** Data to use follows **

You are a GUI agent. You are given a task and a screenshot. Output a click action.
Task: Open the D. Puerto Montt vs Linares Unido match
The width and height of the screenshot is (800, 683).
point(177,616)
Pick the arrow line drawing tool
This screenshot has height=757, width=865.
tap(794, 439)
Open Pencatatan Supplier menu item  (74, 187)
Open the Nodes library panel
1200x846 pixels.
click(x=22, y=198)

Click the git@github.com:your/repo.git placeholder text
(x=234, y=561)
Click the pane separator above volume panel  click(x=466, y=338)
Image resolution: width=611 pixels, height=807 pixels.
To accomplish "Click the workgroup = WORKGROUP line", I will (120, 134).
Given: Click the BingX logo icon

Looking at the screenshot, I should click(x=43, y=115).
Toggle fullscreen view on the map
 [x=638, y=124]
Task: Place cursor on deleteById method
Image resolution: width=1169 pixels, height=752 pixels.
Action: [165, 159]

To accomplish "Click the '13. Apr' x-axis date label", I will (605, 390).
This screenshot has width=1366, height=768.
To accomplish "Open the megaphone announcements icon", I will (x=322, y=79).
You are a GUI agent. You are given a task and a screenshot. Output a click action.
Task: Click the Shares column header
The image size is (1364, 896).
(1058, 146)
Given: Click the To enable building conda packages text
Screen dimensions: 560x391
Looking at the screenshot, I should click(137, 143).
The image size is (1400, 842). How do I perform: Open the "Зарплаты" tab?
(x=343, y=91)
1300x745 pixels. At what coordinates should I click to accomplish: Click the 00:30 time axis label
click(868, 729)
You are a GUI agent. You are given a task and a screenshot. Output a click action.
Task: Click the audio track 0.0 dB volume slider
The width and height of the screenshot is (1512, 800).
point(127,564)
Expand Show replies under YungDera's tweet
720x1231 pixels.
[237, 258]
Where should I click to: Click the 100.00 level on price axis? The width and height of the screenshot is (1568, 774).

** End of Data to use **

What is needed = Word for word, return the entire set of entries.

Reply to the task =
You are a GUI agent. You are given a task and a screenshot. Output a click action.
Task: Open the D. Puerto Montt vs Linares Unido match
The width and height of the screenshot is (800, 683).
point(177,616)
Pick the arrow line drawing tool
This screenshot has height=757, width=865.
tap(794, 439)
Open Pencatatan Supplier menu item  (74, 187)
Open the Nodes library panel
1200x846 pixels.
click(x=22, y=198)

Click the git@github.com:your/repo.git placeholder text
(x=234, y=561)
Click the pane separator above volume panel  click(x=466, y=338)
Image resolution: width=611 pixels, height=807 pixels.
To accomplish "Click the workgroup = WORKGROUP line", I will (120, 134).
Given: Click the BingX logo icon

Looking at the screenshot, I should click(x=43, y=115).
Toggle fullscreen view on the map
 [x=638, y=124]
Task: Place cursor on deleteById method
Image resolution: width=1169 pixels, height=752 pixels.
Action: [165, 159]

To accomplish "Click the '13. Apr' x-axis date label", I will (605, 390).
This screenshot has width=1366, height=768.
To accomplish "Open the megaphone announcements icon", I will (x=322, y=79).
You are a GUI agent. You are given a task and a screenshot. Output a click action.
Task: Click the Shares column header
The image size is (1364, 896).
(1058, 146)
Given: Click the To enable building conda packages text
Screen dimensions: 560x391
Looking at the screenshot, I should click(137, 143).
The image size is (1400, 842). How do I perform: Open the "Зарплаты" tab?
(x=343, y=91)
1300x745 pixels. At what coordinates should I click to accomplish: Click the 00:30 time axis label
click(868, 729)
You are a GUI agent. You are given a task and a screenshot. Output a click action.
Task: Click the audio track 0.0 dB volume slider
The width and height of the screenshot is (1512, 800).
point(127,564)
Expand Show replies under YungDera's tweet
720x1231 pixels.
[237, 258]
Where should I click to: Click the 100.00 level on price axis? The width and height of the screenshot is (1568, 774).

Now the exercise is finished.